Brief
Please retype, word for word, the line containing "Viewport: 560px width, 747px height." and every line after it through the end of the records, leaving out all pictures.
[The records Boundary: Start]
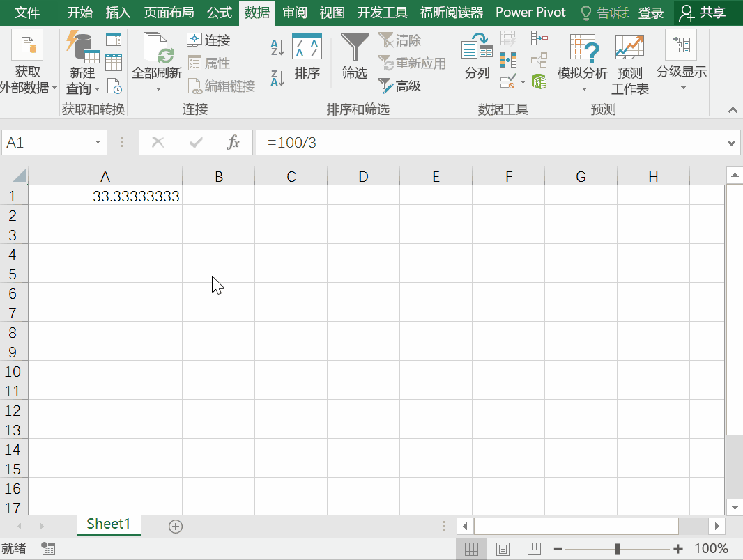Add a new sheet with plus icon
Image resolution: width=743 pixels, height=560 pixels.
pyautogui.click(x=176, y=527)
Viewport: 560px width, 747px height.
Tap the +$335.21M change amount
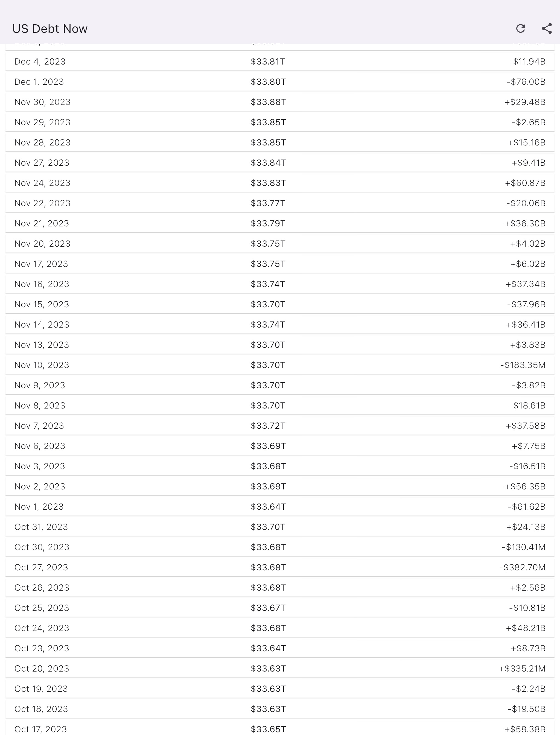[522, 668]
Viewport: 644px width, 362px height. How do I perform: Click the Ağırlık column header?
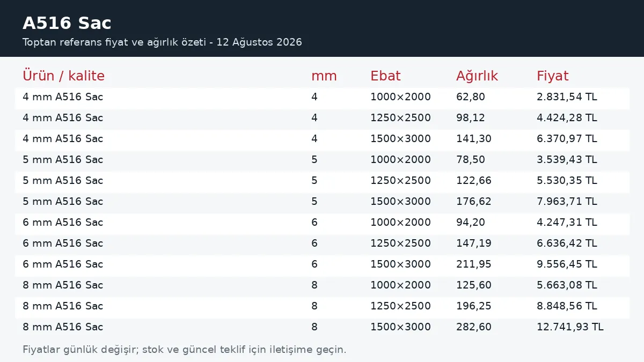477,76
[The records Boundary: End]
Solution for this exercise
Viewport: 560px width, 747px height.
Tap the +$335.21M change amount
[522, 668]
Viewport: 644px width, 362px height. How do I perform: Click the Ağırlık column header?
477,76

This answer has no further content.